START
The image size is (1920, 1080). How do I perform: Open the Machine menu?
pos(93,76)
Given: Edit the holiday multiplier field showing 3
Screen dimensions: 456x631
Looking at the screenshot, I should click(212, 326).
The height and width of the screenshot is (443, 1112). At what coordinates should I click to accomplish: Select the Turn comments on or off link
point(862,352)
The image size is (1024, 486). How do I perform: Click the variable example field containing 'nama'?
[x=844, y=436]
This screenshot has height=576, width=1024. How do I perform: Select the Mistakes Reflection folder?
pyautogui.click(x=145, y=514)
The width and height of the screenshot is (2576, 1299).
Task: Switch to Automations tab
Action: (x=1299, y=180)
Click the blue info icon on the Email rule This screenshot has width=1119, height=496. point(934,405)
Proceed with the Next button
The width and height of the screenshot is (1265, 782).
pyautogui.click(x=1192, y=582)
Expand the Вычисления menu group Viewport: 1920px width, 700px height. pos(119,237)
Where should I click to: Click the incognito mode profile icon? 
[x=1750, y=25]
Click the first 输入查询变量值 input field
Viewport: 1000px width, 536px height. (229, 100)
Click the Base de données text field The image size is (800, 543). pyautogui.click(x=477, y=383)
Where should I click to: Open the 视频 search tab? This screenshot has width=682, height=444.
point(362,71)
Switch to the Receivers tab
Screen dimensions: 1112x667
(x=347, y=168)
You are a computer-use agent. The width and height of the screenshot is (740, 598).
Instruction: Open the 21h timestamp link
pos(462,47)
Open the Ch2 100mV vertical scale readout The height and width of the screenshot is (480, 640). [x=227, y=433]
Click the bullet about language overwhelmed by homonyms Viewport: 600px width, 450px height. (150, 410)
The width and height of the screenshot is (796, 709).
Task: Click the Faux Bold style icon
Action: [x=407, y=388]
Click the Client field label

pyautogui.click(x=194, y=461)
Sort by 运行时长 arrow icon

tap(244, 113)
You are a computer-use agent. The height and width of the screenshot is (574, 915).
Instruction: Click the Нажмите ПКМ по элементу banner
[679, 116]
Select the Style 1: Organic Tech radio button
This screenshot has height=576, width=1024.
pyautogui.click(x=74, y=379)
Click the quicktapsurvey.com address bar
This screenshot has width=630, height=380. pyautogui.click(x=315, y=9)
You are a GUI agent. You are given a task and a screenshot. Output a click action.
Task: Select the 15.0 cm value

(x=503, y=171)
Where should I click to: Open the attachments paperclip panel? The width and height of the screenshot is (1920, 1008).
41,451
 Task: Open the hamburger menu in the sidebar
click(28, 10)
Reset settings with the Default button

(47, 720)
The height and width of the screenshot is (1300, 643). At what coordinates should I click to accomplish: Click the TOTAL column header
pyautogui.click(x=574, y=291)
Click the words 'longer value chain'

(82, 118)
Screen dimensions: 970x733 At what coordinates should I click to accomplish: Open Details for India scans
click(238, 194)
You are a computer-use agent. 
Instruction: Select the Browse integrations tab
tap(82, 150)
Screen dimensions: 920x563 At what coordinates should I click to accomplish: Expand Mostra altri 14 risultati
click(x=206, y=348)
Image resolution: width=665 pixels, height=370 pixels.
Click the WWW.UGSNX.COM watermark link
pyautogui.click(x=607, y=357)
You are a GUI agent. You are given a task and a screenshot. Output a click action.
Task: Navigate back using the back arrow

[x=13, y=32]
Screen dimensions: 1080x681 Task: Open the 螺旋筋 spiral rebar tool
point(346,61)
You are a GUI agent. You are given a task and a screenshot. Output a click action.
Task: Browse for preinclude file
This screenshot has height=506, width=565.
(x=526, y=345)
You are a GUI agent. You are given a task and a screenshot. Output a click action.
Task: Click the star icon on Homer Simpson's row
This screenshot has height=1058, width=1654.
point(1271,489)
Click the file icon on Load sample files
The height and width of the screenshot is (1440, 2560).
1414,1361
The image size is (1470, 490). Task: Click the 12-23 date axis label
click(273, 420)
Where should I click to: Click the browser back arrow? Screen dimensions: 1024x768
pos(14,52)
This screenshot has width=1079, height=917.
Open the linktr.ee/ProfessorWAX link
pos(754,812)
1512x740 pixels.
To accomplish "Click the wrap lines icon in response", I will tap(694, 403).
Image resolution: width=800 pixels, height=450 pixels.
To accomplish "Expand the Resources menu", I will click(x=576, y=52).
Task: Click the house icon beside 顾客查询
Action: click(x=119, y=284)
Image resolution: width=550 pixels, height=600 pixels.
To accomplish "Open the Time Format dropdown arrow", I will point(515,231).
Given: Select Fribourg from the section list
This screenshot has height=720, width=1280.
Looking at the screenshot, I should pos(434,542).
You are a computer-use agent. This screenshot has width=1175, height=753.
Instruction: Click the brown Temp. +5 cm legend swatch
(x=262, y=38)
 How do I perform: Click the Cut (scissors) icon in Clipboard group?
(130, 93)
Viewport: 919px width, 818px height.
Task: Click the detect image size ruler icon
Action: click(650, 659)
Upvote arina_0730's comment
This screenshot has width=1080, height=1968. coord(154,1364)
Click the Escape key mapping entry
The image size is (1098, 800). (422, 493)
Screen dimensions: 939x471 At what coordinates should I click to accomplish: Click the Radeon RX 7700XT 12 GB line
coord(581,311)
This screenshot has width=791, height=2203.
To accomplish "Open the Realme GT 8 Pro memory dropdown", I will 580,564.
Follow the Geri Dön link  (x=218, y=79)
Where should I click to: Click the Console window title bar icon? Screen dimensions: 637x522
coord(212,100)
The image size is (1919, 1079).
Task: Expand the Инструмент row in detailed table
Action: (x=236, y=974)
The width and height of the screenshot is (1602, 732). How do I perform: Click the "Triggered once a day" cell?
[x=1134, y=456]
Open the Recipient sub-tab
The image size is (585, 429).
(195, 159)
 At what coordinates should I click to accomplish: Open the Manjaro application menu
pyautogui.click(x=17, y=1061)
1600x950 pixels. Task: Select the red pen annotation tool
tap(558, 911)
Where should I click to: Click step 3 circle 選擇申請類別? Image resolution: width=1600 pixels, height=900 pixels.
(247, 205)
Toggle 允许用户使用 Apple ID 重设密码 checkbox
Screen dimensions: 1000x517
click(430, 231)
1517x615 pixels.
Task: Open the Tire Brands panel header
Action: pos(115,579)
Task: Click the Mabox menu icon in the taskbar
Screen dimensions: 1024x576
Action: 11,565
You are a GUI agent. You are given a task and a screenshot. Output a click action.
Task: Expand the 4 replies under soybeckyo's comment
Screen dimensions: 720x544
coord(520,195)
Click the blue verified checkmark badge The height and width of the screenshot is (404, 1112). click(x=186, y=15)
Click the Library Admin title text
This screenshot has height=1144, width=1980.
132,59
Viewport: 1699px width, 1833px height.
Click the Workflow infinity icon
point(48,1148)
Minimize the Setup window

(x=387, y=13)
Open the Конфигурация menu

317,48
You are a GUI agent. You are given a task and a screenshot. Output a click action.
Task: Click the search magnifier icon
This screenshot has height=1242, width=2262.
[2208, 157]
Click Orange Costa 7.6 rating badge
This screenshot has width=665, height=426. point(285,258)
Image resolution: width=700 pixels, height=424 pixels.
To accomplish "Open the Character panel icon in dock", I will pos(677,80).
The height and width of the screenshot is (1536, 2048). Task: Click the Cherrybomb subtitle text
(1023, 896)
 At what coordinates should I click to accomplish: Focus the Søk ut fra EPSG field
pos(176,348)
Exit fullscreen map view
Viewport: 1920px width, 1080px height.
END
__Required work__. Reproduce every one of the records above word for word, with nothing added, dropped, or changed.

__Written response__.
The image size is (1920, 1080). How do I perform: Open the Machine menu?
pos(93,76)
Given: Edit the holiday multiplier field showing 3
Screen dimensions: 456x631
Looking at the screenshot, I should click(212, 326).
The height and width of the screenshot is (443, 1112). At what coordinates should I click to accomplish: Select the Turn comments on or off link
point(862,352)
The image size is (1024, 486). How do I perform: Click the variable example field containing 'nama'?
[x=844, y=436]
This screenshot has height=576, width=1024. How do I perform: Select the Mistakes Reflection folder?
pyautogui.click(x=145, y=514)
The width and height of the screenshot is (2576, 1299).
Task: Switch to Automations tab
Action: (x=1299, y=180)
Click the blue info icon on the Email rule This screenshot has width=1119, height=496. point(934,405)
Proceed with the Next button
The width and height of the screenshot is (1265, 782).
pyautogui.click(x=1192, y=582)
Expand the Вычисления menu group Viewport: 1920px width, 700px height. pos(119,237)
Where should I click to: Click the incognito mode profile icon? 
[x=1750, y=25]
Click the first 输入查询变量值 input field
Viewport: 1000px width, 536px height. (229, 100)
Click the Base de données text field The image size is (800, 543). pyautogui.click(x=477, y=383)
Where should I click to: Open the 视频 search tab? This screenshot has width=682, height=444.
point(362,71)
Switch to the Receivers tab
Screen dimensions: 1112x667
(x=347, y=168)
You are a computer-use agent. The width and height of the screenshot is (740, 598).
Instruction: Open the 21h timestamp link
pos(462,47)
Open the Ch2 100mV vertical scale readout The height and width of the screenshot is (480, 640). [x=227, y=433]
Click the bullet about language overwhelmed by homonyms Viewport: 600px width, 450px height. (150, 410)
The width and height of the screenshot is (796, 709).
Task: Click the Faux Bold style icon
Action: [x=407, y=388]
Click the Client field label

pyautogui.click(x=194, y=461)
Sort by 运行时长 arrow icon

tap(244, 113)
You are a computer-use agent. The height and width of the screenshot is (574, 915).
Instruction: Click the Нажмите ПКМ по элементу banner
[679, 116]
Select the Style 1: Organic Tech radio button
This screenshot has height=576, width=1024.
pyautogui.click(x=74, y=379)
Click the quicktapsurvey.com address bar
This screenshot has width=630, height=380. pyautogui.click(x=315, y=9)
You are a GUI agent. You are given a task and a screenshot. Output a click action.
Task: Select the 15.0 cm value

(x=503, y=171)
Where should I click to: Open the attachments paperclip panel? The width and height of the screenshot is (1920, 1008).
41,451
 Task: Open the hamburger menu in the sidebar
click(28, 10)
Reset settings with the Default button

(47, 720)
The height and width of the screenshot is (1300, 643). At what coordinates should I click to accomplish: Click the TOTAL column header
pyautogui.click(x=574, y=291)
Click the words 'longer value chain'

(82, 118)
Screen dimensions: 970x733 At what coordinates should I click to accomplish: Open Details for India scans
click(238, 194)
You are a computer-use agent. 
Instruction: Select the Browse integrations tab
tap(82, 150)
Screen dimensions: 920x563 At what coordinates should I click to accomplish: Expand Mostra altri 14 risultati
click(x=206, y=348)
Image resolution: width=665 pixels, height=370 pixels.
Click the WWW.UGSNX.COM watermark link
pyautogui.click(x=607, y=357)
You are a GUI agent. You are given a task and a screenshot. Output a click action.
Task: Navigate back using the back arrow

[x=13, y=32]
Screen dimensions: 1080x681 Task: Open the 螺旋筋 spiral rebar tool
point(346,61)
You are a GUI agent. You are given a task and a screenshot. Output a click action.
Task: Browse for preinclude file
This screenshot has height=506, width=565.
(x=526, y=345)
You are a GUI agent. You are given a task and a screenshot. Output a click action.
Task: Click the star icon on Homer Simpson's row
This screenshot has height=1058, width=1654.
point(1271,489)
Click the file icon on Load sample files
The height and width of the screenshot is (1440, 2560).
1414,1361
The image size is (1470, 490). Task: Click the 12-23 date axis label
click(273, 420)
Where should I click to: Click the browser back arrow? Screen dimensions: 1024x768
pos(14,52)
This screenshot has width=1079, height=917.
Open the linktr.ee/ProfessorWAX link
pos(754,812)
1512x740 pixels.
To accomplish "Click the wrap lines icon in response", I will tap(694, 403).
Image resolution: width=800 pixels, height=450 pixels.
To accomplish "Expand the Resources menu", I will click(x=576, y=52).
Task: Click the house icon beside 顾客查询
Action: click(x=119, y=284)
Image resolution: width=550 pixels, height=600 pixels.
To accomplish "Open the Time Format dropdown arrow", I will point(515,231).
Given: Select Fribourg from the section list
This screenshot has height=720, width=1280.
Looking at the screenshot, I should pos(434,542).
You are a computer-use agent. This screenshot has width=1175, height=753.
Instruction: Click the brown Temp. +5 cm legend swatch
(x=262, y=38)
 How do I perform: Click the Cut (scissors) icon in Clipboard group?
(130, 93)
Viewport: 919px width, 818px height.
Task: Click the detect image size ruler icon
Action: click(650, 659)
Upvote arina_0730's comment
This screenshot has width=1080, height=1968. coord(154,1364)
Click the Escape key mapping entry
The image size is (1098, 800). (422, 493)
Screen dimensions: 939x471 At what coordinates should I click to accomplish: Click the Radeon RX 7700XT 12 GB line
coord(581,311)
This screenshot has width=791, height=2203.
To accomplish "Open the Realme GT 8 Pro memory dropdown", I will 580,564.
Follow the Geri Dön link  (x=218, y=79)
Where should I click to: Click the Console window title bar icon? Screen dimensions: 637x522
coord(212,100)
The image size is (1919, 1079).
Task: Expand the Инструмент row in detailed table
Action: (x=236, y=974)
The width and height of the screenshot is (1602, 732). How do I perform: Click the "Triggered once a day" cell?
[x=1134, y=456]
Open the Recipient sub-tab
The image size is (585, 429).
(195, 159)
 At what coordinates should I click to accomplish: Open the Manjaro application menu
pyautogui.click(x=17, y=1061)
1600x950 pixels. Task: Select the red pen annotation tool
tap(558, 911)
Where should I click to: Click step 3 circle 選擇申請類別? Image resolution: width=1600 pixels, height=900 pixels.
(247, 205)
Toggle 允许用户使用 Apple ID 重设密码 checkbox
Screen dimensions: 1000x517
click(430, 231)
1517x615 pixels.
Task: Open the Tire Brands panel header
Action: pos(115,579)
Task: Click the Mabox menu icon in the taskbar
Screen dimensions: 1024x576
Action: 11,565
You are a GUI agent. You are given a task and a screenshot. Output a click action.
Task: Expand the 4 replies under soybeckyo's comment
Screen dimensions: 720x544
coord(520,195)
Click the blue verified checkmark badge The height and width of the screenshot is (404, 1112). click(x=186, y=15)
Click the Library Admin title text
This screenshot has height=1144, width=1980.
132,59
Viewport: 1699px width, 1833px height.
Click the Workflow infinity icon
point(48,1148)
Minimize the Setup window

(x=387, y=13)
Open the Конфигурация menu

317,48
You are a GUI agent. You are given a task and a screenshot. Output a click action.
Task: Click the search magnifier icon
This screenshot has height=1242, width=2262.
[2208, 157]
Click Orange Costa 7.6 rating badge
This screenshot has width=665, height=426. point(285,258)
Image resolution: width=700 pixels, height=424 pixels.
To accomplish "Open the Character panel icon in dock", I will pos(677,80).
The height and width of the screenshot is (1536, 2048). Task: Click the Cherrybomb subtitle text
(1023, 896)
 At what coordinates should I click to accomplish: Focus the Søk ut fra EPSG field
pos(176,348)
Exit fullscreen map view
Viewport: 1920px width, 1080px height.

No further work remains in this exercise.